As a Turing Fellow at the University of Manchester, are there connections between Alan Turing's contributions to the first computers and your high performance computing innovations?
Alan Turing was highly influential in the development of computer science, giving a formalization of the concepts of "algorithm" and "computation." In 1936 Alan Turing wrote a paper describing a machine that could be used to perform any calculation that could be calculated, laying some important groundwork for the idea of the computer.
Turing is widely considered to be the father of computer science and artificial intelligence. His work is so widespread that his influence infused so much of modern thinking on how computers can work.
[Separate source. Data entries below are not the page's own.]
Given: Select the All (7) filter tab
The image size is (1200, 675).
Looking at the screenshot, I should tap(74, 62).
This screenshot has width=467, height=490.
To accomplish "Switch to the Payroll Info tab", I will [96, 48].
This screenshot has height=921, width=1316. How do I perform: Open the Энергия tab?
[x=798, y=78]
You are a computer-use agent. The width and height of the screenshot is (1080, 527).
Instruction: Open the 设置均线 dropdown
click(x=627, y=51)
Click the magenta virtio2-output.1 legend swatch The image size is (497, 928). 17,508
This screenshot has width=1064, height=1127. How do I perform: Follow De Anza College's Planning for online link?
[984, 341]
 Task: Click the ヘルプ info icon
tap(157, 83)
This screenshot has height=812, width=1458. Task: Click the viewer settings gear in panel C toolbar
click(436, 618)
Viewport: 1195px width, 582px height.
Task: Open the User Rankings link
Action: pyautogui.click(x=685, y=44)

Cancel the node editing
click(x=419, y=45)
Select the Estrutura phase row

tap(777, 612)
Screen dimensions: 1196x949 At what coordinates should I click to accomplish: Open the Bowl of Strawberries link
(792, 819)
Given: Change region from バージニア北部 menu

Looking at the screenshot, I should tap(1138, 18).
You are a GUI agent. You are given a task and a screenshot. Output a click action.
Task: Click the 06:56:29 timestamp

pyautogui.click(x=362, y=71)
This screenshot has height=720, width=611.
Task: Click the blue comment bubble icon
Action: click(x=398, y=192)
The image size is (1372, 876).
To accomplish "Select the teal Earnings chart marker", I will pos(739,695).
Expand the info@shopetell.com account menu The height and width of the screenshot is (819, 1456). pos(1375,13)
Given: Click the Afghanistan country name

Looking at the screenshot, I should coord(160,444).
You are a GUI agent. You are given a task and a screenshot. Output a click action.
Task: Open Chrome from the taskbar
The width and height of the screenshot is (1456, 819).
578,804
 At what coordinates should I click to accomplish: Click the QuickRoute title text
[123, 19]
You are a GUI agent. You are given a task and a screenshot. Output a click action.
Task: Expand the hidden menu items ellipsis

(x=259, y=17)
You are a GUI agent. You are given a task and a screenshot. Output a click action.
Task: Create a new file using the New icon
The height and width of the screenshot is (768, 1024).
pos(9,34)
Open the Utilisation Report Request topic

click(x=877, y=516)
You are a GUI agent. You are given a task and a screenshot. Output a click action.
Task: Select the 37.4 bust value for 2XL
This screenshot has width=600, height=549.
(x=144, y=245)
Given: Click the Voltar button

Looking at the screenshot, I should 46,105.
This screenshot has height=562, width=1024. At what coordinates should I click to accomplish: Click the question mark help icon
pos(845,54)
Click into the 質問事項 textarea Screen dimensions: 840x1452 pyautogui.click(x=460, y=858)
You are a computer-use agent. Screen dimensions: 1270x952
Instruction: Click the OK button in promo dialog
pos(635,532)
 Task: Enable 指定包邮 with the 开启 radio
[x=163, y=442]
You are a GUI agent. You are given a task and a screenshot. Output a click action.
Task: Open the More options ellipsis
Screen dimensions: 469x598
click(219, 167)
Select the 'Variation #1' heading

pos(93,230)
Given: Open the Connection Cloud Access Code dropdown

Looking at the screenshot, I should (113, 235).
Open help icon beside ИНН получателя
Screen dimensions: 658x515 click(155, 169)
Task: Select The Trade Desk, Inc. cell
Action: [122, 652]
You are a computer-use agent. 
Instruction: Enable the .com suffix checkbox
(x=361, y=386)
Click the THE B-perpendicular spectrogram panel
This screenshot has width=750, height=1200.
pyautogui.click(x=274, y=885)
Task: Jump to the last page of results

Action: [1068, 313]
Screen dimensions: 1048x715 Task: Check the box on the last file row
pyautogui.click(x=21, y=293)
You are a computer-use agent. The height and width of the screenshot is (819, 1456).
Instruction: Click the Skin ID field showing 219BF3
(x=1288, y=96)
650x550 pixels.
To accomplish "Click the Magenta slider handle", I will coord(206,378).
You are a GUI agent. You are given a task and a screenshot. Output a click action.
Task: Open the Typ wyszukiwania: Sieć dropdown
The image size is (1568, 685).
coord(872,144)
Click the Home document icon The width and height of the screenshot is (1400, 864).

I'm highly honored to be named as the first Turing Fellow at the University of Manchester. The position is associated with the Mathematics and Computer Science Schools at the University. Alan Turing's work is felt in all areas of high performance computing research.
As a leader in high performance computing, what advice would you give to young people considering careers in high performance computing?
I advise students to learn the fundamentals, invest in a solid base of mathematics and learn to write well. Explore as many things as you can and try to find a project you have a deep passion for.
In high performance computing we think of tackling projects through co-design. Co-design is a holistic design process where integrated teams of hardware architects, system software developers, domain scientists, computer scientists, and applied mathematicians work together to collaboratively develop compatible software and hardware solutions.
It is an opportunity not only for the software and application side to reason about how to leverage emerging architectures and technology, but also for the hardware developers and vendors to better understand the needs of scientific computing. The ability and opportunity to work with other smart, creative people, often with expertise quite different than your own, is an important characteristic of many computing projects and is very rewarding.